Exercise aim: The expected answer is a copy of every line in the listing that has the word "width".

Information supplied:
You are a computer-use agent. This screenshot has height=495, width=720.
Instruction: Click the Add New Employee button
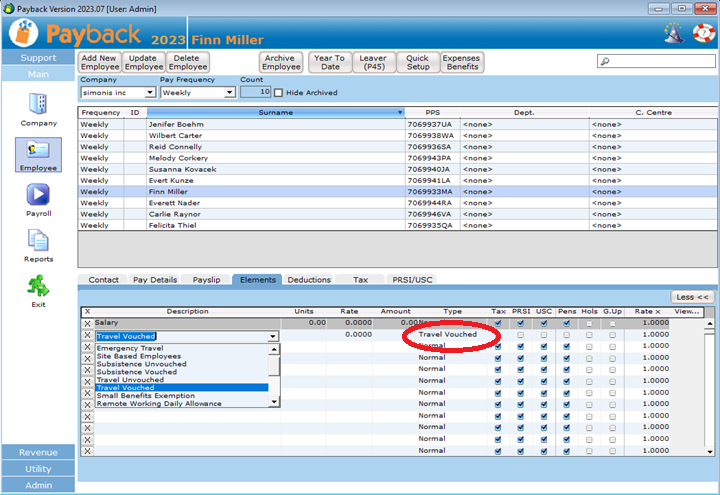pos(100,63)
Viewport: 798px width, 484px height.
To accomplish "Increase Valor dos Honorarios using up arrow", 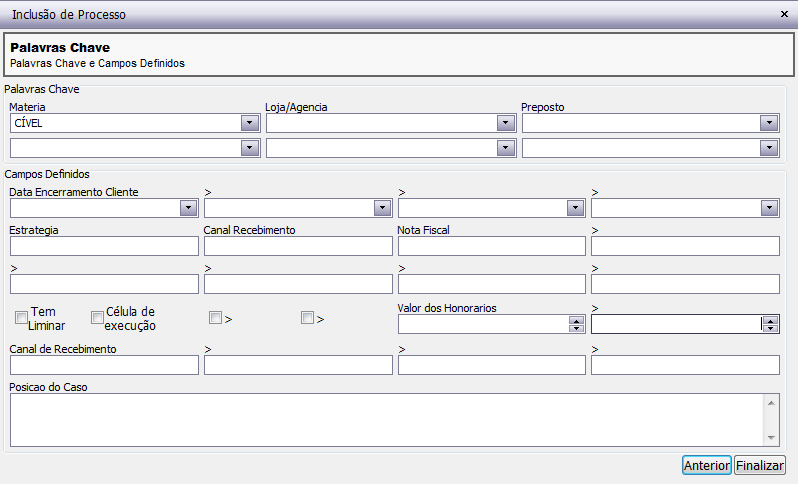I will (576, 321).
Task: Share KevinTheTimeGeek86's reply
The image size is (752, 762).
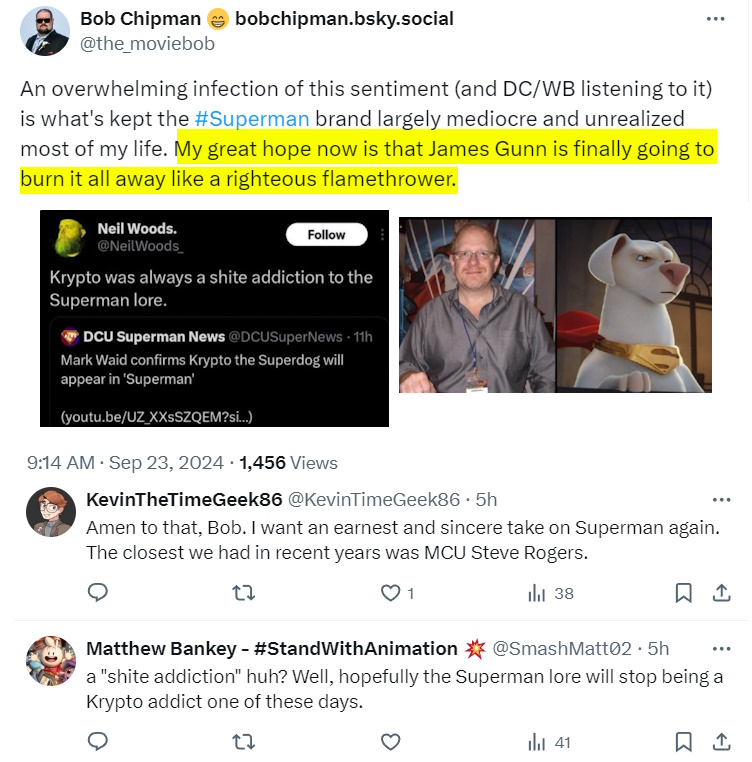Action: [x=720, y=593]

Exercise output:
You are a computer-use agent. This screenshot has height=495, width=720.
Viewport: 798px width, 484px height.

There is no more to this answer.